GPs offer successful therapy too

May 1, 2000
Not to start a heated debate on the topic, but I was bothered by the implication of Terri Gallion-Osman`s response to the article, "The Ease of a Squirt" (January 2000). I felt she was implying that unless periodontally involved patients see a periodontist, they are receiving inadequate care.

Dear RDH:

Not to start a heated debate on the topic, but I was bothered by the implication of Terri Gallion-Osman`s response to the article, "The Ease of a Squirt" (January 2000). I felt she was implying that unless periodontally involved patients see a periodontist, they are receiving inadequate care.

I work four days a week in a general practice and do 85 percent of the periodontal cases, and have been working one day a week in a periodontal practice where I do 100 percent of the periodontal cases. Do I have more specialized skills one day a week when I am in the periodontist`s office? No! I am a highly skilled, competent practitioner all week long.

She states, "It usually takes two years of comprehensive training to prepare or teach a hygienist to meet the challenge of providing quality periodontal therapy to patients, despite previous work experience." Excuse me, what was dental hygiene school all about?
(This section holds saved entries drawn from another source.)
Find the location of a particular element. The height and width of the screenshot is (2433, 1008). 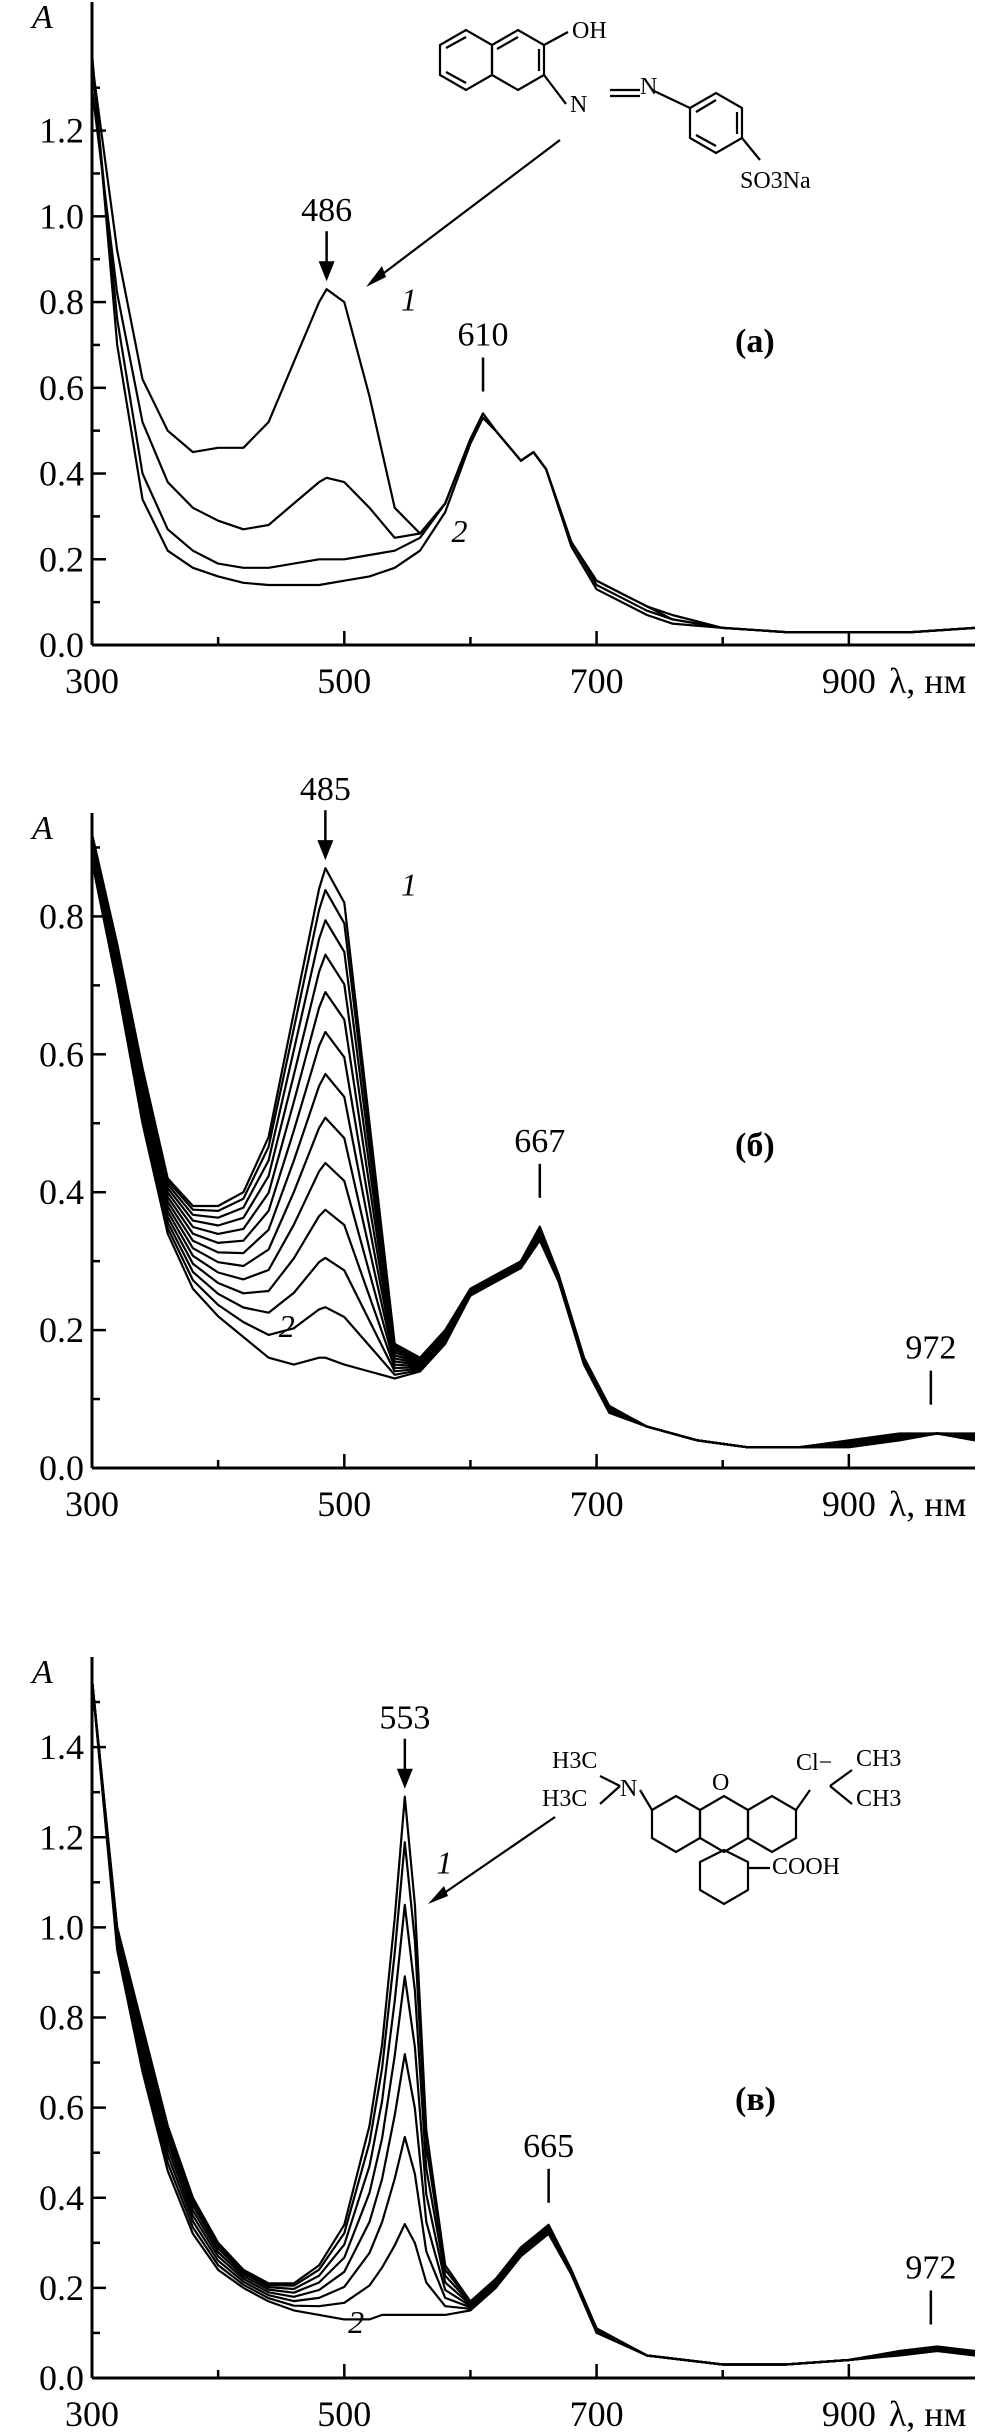

peak-label: 667 is located at coordinates (540, 1142).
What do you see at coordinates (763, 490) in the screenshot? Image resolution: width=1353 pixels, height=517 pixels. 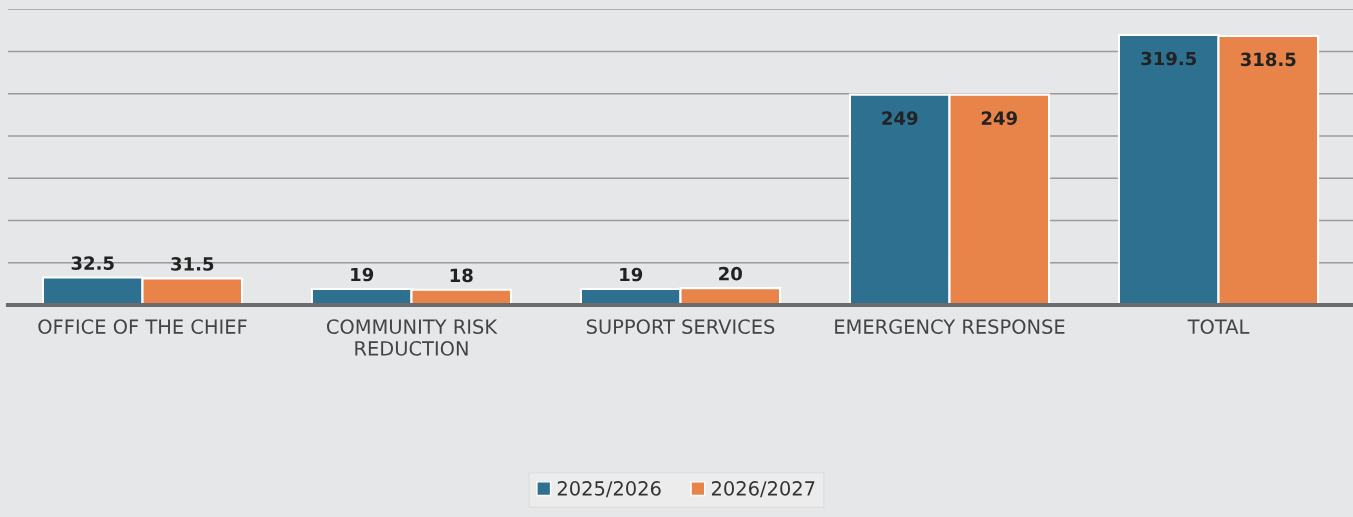 I see `legend-label: 2026/2027` at bounding box center [763, 490].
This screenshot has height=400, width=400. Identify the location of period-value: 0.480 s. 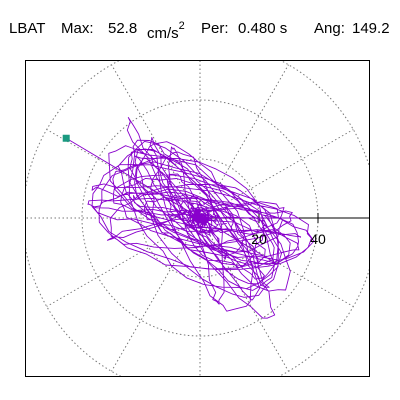
(263, 28).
What is my day-to-day experience worth?

I do use some of the "so-called `substitute` therapies;" however, we call them "adjunctive therapies." Does one therapy work for all patients? Of course not! In the general practice, we treat patients on an individualized plan. I am as completely capable of providing scaling and root planing procedures within the four walls of the general practice as I am in the periodontal practice.

In the periodontist`s office, it seems to be a "one size fits all" therapy. First, scaling and root planing by the hygienist, then surgery for all remaining pockets over 5mm.

Is this really in the best interest of the patient? I don`t know. Of the patients that I treat in the periodontal practice who have had surgery, the biggest difference that I see is most of them have extreme sensitiviy - not just during maintenance therapy appointments (which precludes being able to use the Cavitron), but cold sensitivity all the time. In the general practice, we offer the patients a choice. We lay out all of the options and they choose whether or not to seek specialized treatment. Some do, some don`t.

Is this supervised neglect? Of course not! This is allowing the patient to make an informed choice. Many patients choose to have scaling and root planing completed in the general office. Why? They know me and the dentist, and trust us.

I have no problem referring to the periodontist if that is what the patient chooses. However, I am finding that it is mostly the Type V refractory cases that aren`t responding to the therapy implemented in the general practice. Is referring them to the periodontist going to make them healthy? No! Will surgery improve their odds? Maybe.

I`m not questioning the value of quality periodontal therapy. I`m just offering the opinion that it can be accomplished successfully in the general practice and that it does not constitute being unaware, unethical, or incompetent as Ms. Gallion-Osmon implies. This is just my own opinion based on my own observations.